→ **REQUEST**
Copy the records below verbatim, from the line containing "The image size is (800, 640)." through the line containing "click(165, 110)", including both of those lines.

→ **PROVIDED RECORDS**

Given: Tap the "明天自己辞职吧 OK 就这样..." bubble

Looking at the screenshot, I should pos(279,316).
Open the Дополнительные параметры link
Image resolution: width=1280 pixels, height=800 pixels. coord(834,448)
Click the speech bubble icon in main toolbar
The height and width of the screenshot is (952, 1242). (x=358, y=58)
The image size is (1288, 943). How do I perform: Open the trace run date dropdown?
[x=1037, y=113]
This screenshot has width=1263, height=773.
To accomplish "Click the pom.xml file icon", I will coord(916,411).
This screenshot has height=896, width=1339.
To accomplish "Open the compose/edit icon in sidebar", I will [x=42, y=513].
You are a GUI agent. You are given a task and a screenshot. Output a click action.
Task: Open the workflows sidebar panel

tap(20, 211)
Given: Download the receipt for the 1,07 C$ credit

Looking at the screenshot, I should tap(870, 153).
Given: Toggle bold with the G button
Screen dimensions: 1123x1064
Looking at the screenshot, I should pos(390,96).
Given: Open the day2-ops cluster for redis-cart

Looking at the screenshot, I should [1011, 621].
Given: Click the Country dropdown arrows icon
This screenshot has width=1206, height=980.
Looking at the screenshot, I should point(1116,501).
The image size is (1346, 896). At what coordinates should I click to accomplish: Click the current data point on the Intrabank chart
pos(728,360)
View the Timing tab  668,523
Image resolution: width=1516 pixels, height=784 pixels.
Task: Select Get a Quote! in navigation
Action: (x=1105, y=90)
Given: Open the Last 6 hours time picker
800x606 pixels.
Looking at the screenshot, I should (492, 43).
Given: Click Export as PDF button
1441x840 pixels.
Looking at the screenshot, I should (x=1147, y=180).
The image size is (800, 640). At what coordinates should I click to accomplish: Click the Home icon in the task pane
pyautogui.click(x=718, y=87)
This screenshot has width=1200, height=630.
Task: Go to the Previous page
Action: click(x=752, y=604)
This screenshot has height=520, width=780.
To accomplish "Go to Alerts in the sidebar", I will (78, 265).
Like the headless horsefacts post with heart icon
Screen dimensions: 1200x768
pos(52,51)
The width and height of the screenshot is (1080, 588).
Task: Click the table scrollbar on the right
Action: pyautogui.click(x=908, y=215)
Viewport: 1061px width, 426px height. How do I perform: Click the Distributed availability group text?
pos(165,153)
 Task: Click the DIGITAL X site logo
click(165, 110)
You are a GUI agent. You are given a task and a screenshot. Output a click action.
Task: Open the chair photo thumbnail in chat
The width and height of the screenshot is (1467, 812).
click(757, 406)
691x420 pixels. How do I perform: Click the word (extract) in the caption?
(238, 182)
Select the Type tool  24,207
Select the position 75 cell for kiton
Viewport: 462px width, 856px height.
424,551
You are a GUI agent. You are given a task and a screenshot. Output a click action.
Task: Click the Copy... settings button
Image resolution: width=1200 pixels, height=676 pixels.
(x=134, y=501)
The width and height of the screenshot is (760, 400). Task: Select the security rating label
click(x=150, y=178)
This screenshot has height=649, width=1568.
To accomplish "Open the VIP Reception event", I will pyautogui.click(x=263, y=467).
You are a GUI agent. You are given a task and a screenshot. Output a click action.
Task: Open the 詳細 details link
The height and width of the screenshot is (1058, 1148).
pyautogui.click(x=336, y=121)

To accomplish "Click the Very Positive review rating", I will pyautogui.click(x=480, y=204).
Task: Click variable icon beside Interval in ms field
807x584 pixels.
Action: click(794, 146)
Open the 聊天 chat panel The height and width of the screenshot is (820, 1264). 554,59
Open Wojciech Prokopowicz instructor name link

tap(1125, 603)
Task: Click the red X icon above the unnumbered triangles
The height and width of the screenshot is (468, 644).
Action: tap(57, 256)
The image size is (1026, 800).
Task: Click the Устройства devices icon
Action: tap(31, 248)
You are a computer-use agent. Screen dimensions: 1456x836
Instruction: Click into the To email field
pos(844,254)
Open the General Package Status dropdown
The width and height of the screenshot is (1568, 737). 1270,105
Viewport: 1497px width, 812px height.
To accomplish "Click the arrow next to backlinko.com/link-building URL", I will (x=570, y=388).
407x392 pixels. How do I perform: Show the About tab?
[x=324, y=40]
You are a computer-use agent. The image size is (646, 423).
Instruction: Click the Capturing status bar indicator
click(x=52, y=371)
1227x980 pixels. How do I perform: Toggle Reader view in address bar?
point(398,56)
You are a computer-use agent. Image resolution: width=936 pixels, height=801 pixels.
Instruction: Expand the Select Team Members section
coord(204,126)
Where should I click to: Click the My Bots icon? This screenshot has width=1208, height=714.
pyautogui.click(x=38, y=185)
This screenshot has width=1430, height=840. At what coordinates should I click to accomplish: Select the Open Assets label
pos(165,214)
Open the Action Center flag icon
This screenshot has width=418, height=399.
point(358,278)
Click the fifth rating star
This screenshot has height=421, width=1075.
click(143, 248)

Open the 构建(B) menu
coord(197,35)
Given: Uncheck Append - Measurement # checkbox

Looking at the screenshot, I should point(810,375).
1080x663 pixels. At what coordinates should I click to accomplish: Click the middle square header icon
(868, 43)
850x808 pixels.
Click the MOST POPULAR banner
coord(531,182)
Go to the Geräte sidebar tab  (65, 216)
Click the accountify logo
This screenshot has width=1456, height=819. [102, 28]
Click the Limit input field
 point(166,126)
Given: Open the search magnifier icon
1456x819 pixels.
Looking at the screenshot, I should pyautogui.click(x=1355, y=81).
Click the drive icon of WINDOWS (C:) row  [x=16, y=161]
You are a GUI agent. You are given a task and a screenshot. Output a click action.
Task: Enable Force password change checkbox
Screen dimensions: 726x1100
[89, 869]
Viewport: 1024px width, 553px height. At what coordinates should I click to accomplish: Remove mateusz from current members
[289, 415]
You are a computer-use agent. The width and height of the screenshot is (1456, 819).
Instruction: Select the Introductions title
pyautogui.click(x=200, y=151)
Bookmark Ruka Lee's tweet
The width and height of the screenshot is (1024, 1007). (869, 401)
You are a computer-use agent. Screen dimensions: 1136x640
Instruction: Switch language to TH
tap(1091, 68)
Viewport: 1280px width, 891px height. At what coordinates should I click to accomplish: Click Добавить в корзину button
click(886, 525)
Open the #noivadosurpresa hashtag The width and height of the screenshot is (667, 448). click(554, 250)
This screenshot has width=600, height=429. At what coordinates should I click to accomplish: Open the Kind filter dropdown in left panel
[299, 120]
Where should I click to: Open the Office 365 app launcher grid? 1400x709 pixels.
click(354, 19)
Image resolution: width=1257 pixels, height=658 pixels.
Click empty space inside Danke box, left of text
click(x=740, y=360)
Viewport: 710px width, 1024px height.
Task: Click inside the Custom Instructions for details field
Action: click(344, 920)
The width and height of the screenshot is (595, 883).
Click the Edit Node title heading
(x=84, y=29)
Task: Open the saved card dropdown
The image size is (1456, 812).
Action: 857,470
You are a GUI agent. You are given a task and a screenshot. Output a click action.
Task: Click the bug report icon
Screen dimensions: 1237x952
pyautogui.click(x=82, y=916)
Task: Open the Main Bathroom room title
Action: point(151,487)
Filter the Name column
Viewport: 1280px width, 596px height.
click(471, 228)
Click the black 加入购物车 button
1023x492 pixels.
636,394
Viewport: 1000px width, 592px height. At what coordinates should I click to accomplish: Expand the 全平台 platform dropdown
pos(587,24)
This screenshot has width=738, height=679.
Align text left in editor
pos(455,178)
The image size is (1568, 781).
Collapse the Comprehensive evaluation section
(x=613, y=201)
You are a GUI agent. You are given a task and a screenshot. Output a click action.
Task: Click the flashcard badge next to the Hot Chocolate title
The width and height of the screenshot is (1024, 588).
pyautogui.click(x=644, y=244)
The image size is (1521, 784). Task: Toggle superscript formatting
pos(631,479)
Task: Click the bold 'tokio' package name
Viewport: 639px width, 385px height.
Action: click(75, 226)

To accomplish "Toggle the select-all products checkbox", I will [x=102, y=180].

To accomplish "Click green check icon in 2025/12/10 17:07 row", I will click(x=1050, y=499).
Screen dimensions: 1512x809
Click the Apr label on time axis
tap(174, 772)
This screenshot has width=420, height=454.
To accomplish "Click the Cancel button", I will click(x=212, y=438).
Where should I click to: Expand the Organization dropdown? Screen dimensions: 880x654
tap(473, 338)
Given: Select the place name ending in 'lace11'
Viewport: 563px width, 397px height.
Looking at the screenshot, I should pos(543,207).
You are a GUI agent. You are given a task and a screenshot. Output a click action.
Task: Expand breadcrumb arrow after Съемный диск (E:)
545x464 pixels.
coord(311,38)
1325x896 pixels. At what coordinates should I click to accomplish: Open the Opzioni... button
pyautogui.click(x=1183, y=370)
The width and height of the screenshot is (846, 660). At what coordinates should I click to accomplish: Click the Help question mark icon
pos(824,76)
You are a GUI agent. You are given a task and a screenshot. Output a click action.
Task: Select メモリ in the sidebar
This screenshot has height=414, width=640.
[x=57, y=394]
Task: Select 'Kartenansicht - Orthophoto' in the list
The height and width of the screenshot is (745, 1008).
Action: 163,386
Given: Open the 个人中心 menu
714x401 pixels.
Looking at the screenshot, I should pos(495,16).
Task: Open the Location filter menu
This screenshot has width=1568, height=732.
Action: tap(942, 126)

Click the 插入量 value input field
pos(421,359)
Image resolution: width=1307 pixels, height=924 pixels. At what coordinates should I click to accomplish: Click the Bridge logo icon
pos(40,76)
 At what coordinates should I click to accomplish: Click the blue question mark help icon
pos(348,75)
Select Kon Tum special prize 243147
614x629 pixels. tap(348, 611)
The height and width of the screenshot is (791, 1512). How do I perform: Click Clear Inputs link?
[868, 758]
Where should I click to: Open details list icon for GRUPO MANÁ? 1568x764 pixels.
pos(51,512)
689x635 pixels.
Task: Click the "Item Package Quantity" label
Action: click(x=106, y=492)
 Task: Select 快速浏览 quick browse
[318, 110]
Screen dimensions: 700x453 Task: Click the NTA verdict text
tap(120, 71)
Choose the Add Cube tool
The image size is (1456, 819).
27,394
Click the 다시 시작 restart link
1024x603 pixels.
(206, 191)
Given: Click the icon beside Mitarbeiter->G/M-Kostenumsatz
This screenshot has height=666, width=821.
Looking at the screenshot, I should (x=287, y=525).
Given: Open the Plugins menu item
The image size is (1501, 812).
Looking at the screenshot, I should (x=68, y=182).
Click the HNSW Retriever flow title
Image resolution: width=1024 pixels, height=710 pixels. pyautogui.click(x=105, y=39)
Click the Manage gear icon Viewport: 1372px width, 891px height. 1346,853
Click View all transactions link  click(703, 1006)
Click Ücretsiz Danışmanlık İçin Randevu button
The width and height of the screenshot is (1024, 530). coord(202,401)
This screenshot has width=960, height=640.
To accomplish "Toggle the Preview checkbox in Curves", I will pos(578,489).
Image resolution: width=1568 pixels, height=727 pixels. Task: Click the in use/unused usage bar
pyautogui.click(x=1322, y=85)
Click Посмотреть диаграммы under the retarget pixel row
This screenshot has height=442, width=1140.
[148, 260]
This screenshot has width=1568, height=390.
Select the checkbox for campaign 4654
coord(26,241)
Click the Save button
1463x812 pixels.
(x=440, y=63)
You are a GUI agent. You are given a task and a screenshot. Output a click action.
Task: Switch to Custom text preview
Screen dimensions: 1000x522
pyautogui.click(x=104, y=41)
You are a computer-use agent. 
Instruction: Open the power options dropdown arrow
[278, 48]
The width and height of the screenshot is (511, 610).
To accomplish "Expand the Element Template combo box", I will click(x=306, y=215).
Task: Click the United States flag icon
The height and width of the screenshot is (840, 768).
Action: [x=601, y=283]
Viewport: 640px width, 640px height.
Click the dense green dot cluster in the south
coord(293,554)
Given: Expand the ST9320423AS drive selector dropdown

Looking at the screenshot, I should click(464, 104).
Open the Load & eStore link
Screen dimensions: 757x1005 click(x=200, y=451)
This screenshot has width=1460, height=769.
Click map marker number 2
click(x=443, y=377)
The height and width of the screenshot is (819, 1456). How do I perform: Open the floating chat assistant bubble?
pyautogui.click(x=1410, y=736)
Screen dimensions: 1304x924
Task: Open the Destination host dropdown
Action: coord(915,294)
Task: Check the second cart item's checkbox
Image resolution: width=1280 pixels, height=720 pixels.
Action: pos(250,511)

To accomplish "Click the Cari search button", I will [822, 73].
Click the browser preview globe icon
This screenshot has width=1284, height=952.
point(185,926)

→ **RESULT FOR THIS EXERCISE**
The image size is (800, 640). At what coordinates should I click to accomplish: Click the Home icon in the task pane
pyautogui.click(x=718, y=87)
This screenshot has width=1200, height=630.
Task: Go to the Previous page
Action: click(x=752, y=604)
This screenshot has height=520, width=780.
To accomplish "Go to Alerts in the sidebar", I will (78, 265).
Like the headless horsefacts post with heart icon
Screen dimensions: 1200x768
pos(52,51)
The width and height of the screenshot is (1080, 588).
Task: Click the table scrollbar on the right
Action: pyautogui.click(x=908, y=215)
Viewport: 1061px width, 426px height. How do I perform: Click the Distributed availability group text?
pos(165,153)
 Task: Click the DIGITAL X site logo
click(165, 110)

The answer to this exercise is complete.